» **GIVEN EXERCISE**
Collect every line in the entries below that contains the string "agent", and reproduce each such line verbatim.

» **RECORDS SHOWN**
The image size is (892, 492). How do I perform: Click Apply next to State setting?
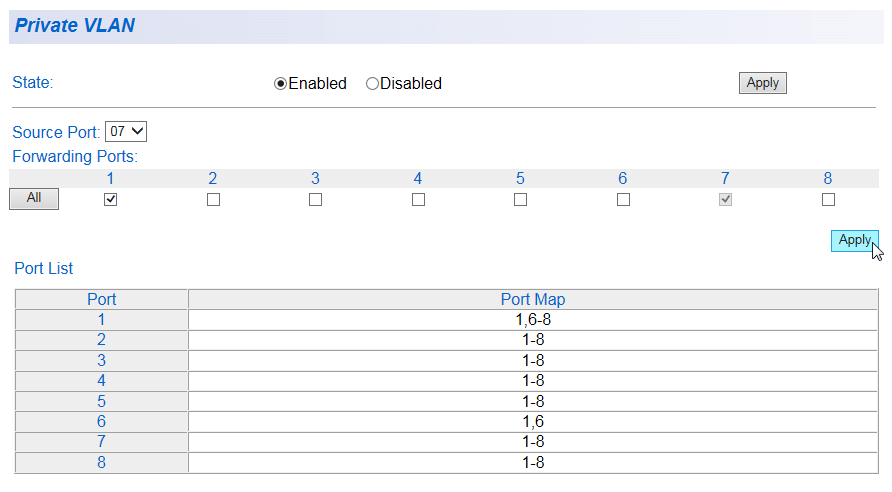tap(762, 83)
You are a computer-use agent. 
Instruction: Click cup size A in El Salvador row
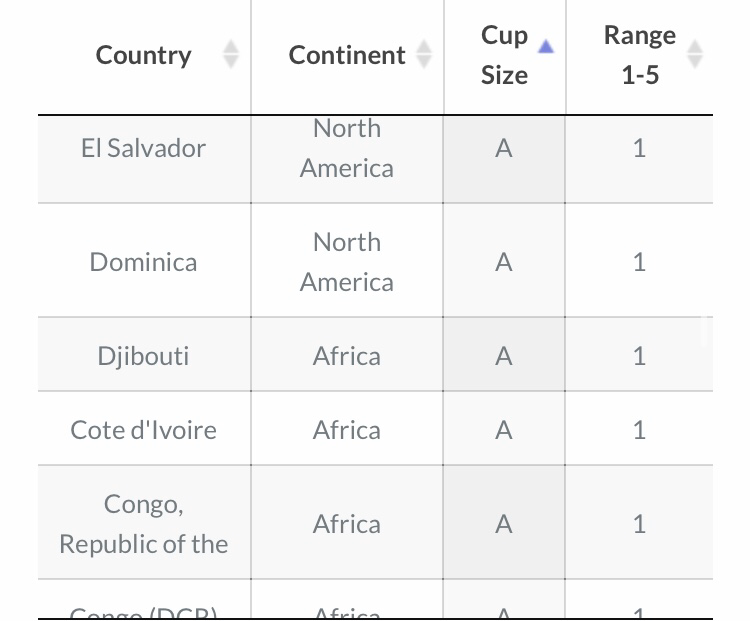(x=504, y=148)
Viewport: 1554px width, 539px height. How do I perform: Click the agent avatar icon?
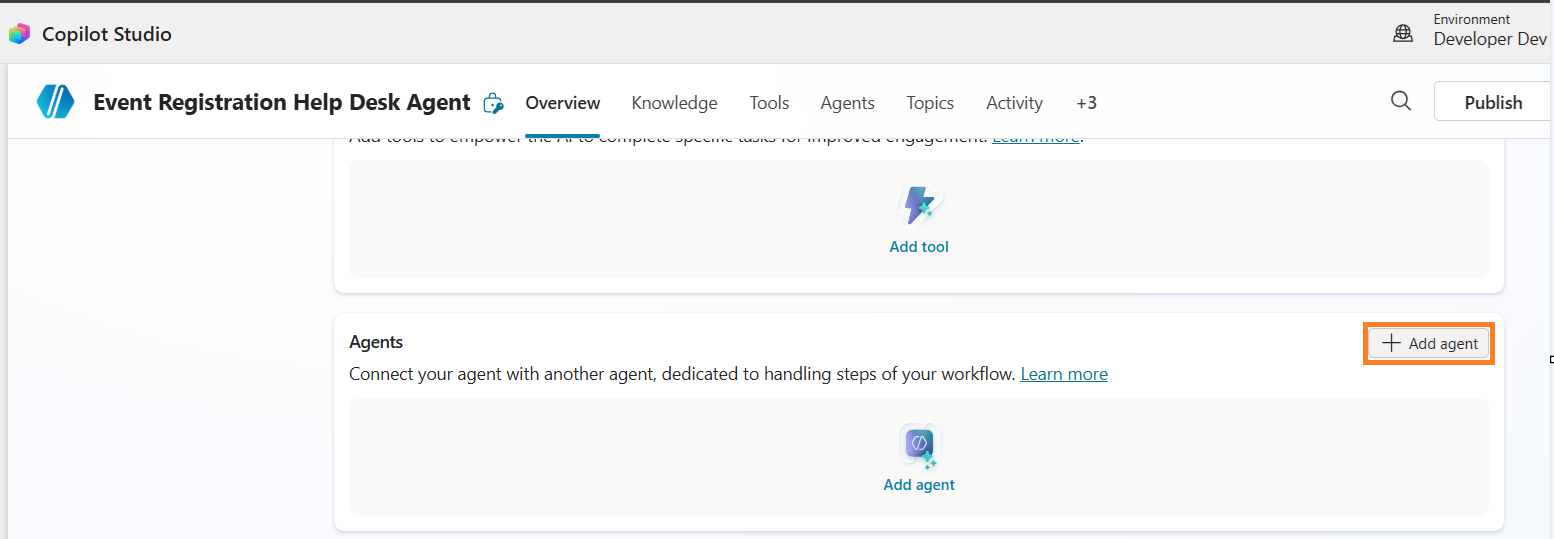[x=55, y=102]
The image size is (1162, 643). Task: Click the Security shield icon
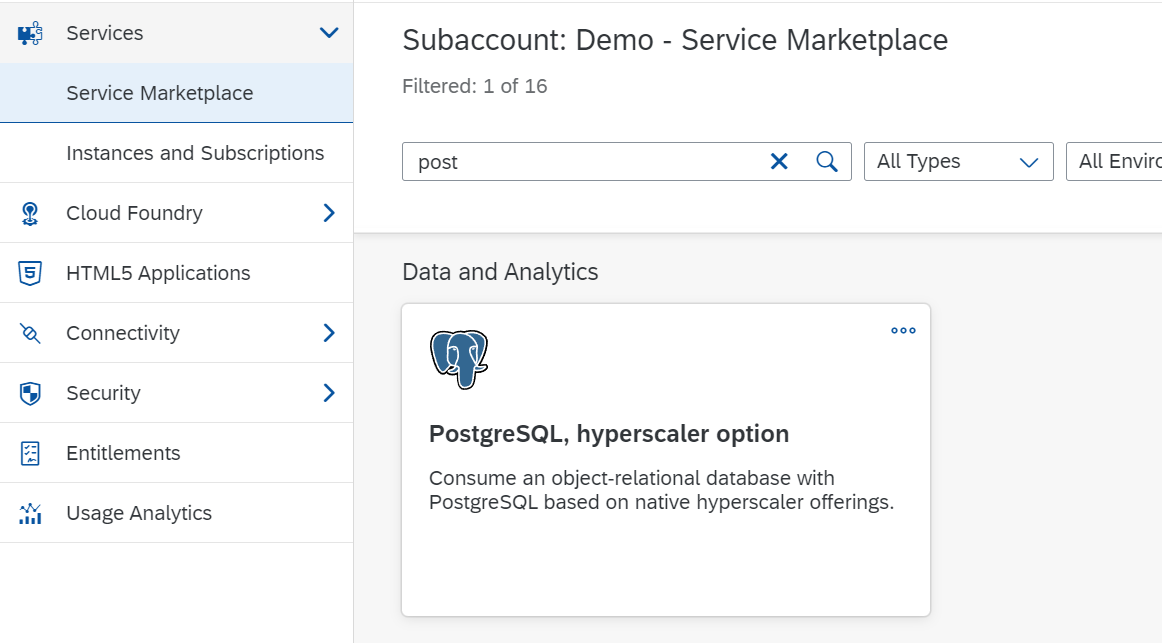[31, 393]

» **TASK ANSWER**
You are a computer-use agent. 
Viewport: 1554px width, 539px height. How do I perform: Click the agent avatar icon?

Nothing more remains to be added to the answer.